> [EXERCISE BRIEF] Word for word, set down the listing that appears after this line.

> [THE DATA]
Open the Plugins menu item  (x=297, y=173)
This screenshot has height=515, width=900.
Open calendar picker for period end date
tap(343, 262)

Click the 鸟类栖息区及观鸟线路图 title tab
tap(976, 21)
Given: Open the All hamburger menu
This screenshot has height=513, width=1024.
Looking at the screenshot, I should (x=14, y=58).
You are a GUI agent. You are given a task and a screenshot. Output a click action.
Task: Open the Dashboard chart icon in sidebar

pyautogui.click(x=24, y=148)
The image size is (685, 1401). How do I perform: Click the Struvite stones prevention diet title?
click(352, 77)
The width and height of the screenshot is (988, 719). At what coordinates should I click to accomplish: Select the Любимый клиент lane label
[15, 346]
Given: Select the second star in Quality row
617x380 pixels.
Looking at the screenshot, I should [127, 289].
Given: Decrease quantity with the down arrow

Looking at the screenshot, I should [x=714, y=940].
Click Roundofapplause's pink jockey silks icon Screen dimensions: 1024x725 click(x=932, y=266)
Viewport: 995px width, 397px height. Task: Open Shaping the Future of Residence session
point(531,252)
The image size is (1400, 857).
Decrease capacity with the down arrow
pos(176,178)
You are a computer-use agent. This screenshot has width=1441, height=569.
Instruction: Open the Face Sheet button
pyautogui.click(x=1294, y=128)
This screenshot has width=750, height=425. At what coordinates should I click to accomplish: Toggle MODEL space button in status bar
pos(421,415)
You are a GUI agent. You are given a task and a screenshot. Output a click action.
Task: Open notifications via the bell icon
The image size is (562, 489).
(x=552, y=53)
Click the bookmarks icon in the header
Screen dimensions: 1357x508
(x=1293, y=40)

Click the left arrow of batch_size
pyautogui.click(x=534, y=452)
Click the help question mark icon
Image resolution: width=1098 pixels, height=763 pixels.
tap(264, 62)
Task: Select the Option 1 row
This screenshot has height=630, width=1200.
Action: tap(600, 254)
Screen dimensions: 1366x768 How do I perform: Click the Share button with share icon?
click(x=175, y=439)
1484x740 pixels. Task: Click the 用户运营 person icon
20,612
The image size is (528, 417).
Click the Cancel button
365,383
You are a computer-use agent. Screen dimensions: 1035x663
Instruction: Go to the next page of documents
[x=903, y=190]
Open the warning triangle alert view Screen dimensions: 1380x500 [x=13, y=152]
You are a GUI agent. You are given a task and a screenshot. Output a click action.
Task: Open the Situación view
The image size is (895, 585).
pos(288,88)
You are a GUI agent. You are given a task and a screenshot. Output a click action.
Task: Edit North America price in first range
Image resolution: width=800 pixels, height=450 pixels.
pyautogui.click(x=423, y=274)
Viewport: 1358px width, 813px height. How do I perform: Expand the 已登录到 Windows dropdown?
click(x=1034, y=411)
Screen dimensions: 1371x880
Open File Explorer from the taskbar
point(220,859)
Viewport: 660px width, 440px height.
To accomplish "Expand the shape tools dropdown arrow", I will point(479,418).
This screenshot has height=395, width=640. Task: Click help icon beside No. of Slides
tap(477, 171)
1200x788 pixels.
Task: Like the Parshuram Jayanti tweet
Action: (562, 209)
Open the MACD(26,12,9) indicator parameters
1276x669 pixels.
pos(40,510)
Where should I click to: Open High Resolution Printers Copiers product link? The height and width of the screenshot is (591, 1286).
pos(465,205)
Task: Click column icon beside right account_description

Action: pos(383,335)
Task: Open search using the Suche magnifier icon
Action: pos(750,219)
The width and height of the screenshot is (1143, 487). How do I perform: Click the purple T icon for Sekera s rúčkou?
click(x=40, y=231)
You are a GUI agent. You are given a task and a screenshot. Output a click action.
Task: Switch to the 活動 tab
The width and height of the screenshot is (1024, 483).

> [TASK RESPONSE]
Open the Plugins menu item  (x=297, y=173)
This screenshot has height=515, width=900.
Open calendar picker for period end date
tap(343, 262)

Click the 鸟类栖息区及观鸟线路图 title tab
tap(976, 21)
Given: Open the All hamburger menu
This screenshot has height=513, width=1024.
Looking at the screenshot, I should (x=14, y=58).
You are a GUI agent. You are given a task and a screenshot. Output a click action.
Task: Open the Dashboard chart icon in sidebar

pyautogui.click(x=24, y=148)
The image size is (685, 1401). How do I perform: Click the Struvite stones prevention diet title?
click(352, 77)
The width and height of the screenshot is (988, 719). At what coordinates should I click to accomplish: Select the Любимый клиент lane label
[15, 346]
Given: Select the second star in Quality row
617x380 pixels.
Looking at the screenshot, I should [127, 289].
Given: Decrease quantity with the down arrow

Looking at the screenshot, I should [x=714, y=940].
Click Roundofapplause's pink jockey silks icon Screen dimensions: 1024x725 click(x=932, y=266)
Viewport: 995px width, 397px height. Task: Open Shaping the Future of Residence session
point(531,252)
The image size is (1400, 857).
Decrease capacity with the down arrow
pos(176,178)
You are a computer-use agent. This screenshot has width=1441, height=569.
Instruction: Open the Face Sheet button
pyautogui.click(x=1294, y=128)
This screenshot has width=750, height=425. At what coordinates should I click to accomplish: Toggle MODEL space button in status bar
pos(421,415)
You are a GUI agent. You are given a task and a screenshot. Output a click action.
Task: Open notifications via the bell icon
The image size is (562, 489).
(x=552, y=53)
Click the bookmarks icon in the header
Screen dimensions: 1357x508
(x=1293, y=40)

Click the left arrow of batch_size
pyautogui.click(x=534, y=452)
Click the help question mark icon
Image resolution: width=1098 pixels, height=763 pixels.
tap(264, 62)
Task: Select the Option 1 row
This screenshot has height=630, width=1200.
Action: tap(600, 254)
Screen dimensions: 1366x768 How do I perform: Click the Share button with share icon?
click(x=175, y=439)
1484x740 pixels. Task: Click the 用户运营 person icon
20,612
The image size is (528, 417).
Click the Cancel button
365,383
You are a computer-use agent. Screen dimensions: 1035x663
Instruction: Go to the next page of documents
[x=903, y=190]
Open the warning triangle alert view Screen dimensions: 1380x500 [x=13, y=152]
You are a GUI agent. You are given a task and a screenshot. Output a click action.
Task: Open the Situación view
The image size is (895, 585).
pos(288,88)
You are a GUI agent. You are given a task and a screenshot. Output a click action.
Task: Edit North America price in first range
Image resolution: width=800 pixels, height=450 pixels.
pyautogui.click(x=423, y=274)
Viewport: 1358px width, 813px height. How do I perform: Expand the 已登录到 Windows dropdown?
click(x=1034, y=411)
Screen dimensions: 1371x880
Open File Explorer from the taskbar
point(220,859)
Viewport: 660px width, 440px height.
To accomplish "Expand the shape tools dropdown arrow", I will point(479,418).
This screenshot has height=395, width=640. Task: Click help icon beside No. of Slides
tap(477, 171)
1200x788 pixels.
Task: Like the Parshuram Jayanti tweet
Action: (562, 209)
Open the MACD(26,12,9) indicator parameters
1276x669 pixels.
pos(40,510)
Where should I click to: Open High Resolution Printers Copiers product link? The height and width of the screenshot is (591, 1286).
pos(465,205)
Task: Click column icon beside right account_description

Action: pos(383,335)
Task: Open search using the Suche magnifier icon
Action: pos(750,219)
The width and height of the screenshot is (1143, 487). How do I perform: Click the purple T icon for Sekera s rúčkou?
click(x=40, y=231)
You are a GUI agent. You are given a task and a screenshot. Output a click action.
Task: Switch to the 活動 tab
The width and height of the screenshot is (1024, 483).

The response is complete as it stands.